--- start STORED ROWS ---

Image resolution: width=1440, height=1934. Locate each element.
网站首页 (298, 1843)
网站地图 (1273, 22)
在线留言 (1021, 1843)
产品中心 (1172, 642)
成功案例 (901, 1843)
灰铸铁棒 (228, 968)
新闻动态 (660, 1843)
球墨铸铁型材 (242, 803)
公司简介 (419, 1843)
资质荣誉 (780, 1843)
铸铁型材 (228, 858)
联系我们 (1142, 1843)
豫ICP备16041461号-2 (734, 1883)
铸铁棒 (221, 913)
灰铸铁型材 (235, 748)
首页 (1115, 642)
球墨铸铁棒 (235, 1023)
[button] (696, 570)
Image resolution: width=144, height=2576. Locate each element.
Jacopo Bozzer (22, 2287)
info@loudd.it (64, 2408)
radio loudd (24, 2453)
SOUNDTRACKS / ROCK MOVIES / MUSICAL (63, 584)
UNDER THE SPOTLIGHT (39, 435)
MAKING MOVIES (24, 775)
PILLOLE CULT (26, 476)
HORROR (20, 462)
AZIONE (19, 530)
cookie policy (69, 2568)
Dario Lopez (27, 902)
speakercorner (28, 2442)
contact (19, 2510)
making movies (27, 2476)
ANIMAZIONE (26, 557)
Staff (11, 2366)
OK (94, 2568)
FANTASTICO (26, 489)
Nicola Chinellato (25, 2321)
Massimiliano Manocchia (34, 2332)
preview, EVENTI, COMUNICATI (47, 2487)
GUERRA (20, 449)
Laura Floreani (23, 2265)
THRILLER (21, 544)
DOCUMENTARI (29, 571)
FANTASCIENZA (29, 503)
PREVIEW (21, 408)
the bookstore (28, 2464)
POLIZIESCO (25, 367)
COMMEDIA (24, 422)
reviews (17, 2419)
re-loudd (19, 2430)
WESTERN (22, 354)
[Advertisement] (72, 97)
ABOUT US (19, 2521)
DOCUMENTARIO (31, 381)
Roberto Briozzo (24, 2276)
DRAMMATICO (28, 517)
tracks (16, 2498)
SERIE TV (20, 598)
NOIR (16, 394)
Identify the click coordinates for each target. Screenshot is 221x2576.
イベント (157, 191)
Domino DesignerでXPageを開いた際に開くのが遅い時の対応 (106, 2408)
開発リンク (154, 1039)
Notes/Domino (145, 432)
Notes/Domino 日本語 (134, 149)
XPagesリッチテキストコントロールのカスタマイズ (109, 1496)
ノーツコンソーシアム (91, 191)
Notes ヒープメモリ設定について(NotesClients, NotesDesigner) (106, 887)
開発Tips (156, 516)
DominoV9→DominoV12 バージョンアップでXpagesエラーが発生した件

--- end STORED ROWS ---

### WHAT YOU NEED TO DO
Repeat all of the lines above, word for word and in the same order.

### OUTPUT OF THE TASK
Image resolution: width=1440, height=1934. Locate each element.
网站首页 (298, 1843)
网站地图 (1273, 22)
在线留言 (1021, 1843)
产品中心 (1172, 642)
成功案例 (901, 1843)
灰铸铁棒 (228, 968)
新闻动态 (660, 1843)
球墨铸铁型材 (242, 803)
公司简介 (419, 1843)
资质荣誉 (780, 1843)
铸铁型材 (228, 858)
联系我们 (1142, 1843)
豫ICP备16041461号-2 (734, 1883)
铸铁棒 (221, 913)
灰铸铁型材 (235, 748)
首页 (1115, 642)
球墨铸铁棒 (235, 1023)
[button] (696, 570)
Image resolution: width=144, height=2576. Locate each element.
Jacopo Bozzer (22, 2287)
info@loudd.it (64, 2408)
radio loudd (24, 2453)
SOUNDTRACKS / ROCK MOVIES / MUSICAL (63, 584)
UNDER THE SPOTLIGHT (39, 435)
MAKING MOVIES (24, 775)
PILLOLE CULT (26, 476)
HORROR (20, 462)
AZIONE (19, 530)
cookie policy (69, 2568)
Dario Lopez (27, 902)
speakercorner (28, 2442)
contact (19, 2510)
making movies (27, 2476)
ANIMAZIONE (26, 557)
Staff (11, 2366)
OK (94, 2568)
FANTASTICO (26, 489)
Nicola Chinellato (25, 2321)
Massimiliano Manocchia (34, 2332)
preview, EVENTI, COMUNICATI (47, 2487)
GUERRA (20, 449)
Laura Floreani (23, 2265)
THRILLER (21, 544)
DOCUMENTARI (29, 571)
FANTASCIENZA (29, 503)
PREVIEW (21, 408)
the bookstore (28, 2464)
POLIZIESCO (25, 367)
COMMEDIA (24, 422)
reviews (17, 2419)
re-loudd (19, 2430)
WESTERN (22, 354)
[Advertisement] (72, 97)
ABOUT US (19, 2521)
DOCUMENTARIO (31, 381)
Roberto Briozzo (24, 2276)
DRAMMATICO (28, 517)
tracks (16, 2498)
SERIE TV (20, 598)
NOIR (16, 394)
Identify the click coordinates for each target. Screenshot is 221x2576.
イベント (157, 191)
Domino DesignerでXPageを開いた際に開くのが遅い時の対応 (106, 2408)
開発リンク (154, 1039)
Notes/Domino (145, 432)
Notes/Domino 日本語 (134, 149)
XPagesリッチテキストコントロールのカスタマイズ (109, 1496)
ノーツコンソーシアム (91, 191)
Notes ヒープメモリ設定について(NotesClients, NotesDesigner) (106, 887)
開発Tips (156, 516)
DominoV9→DominoV12 バージョンアップでXpagesエラーが発生した件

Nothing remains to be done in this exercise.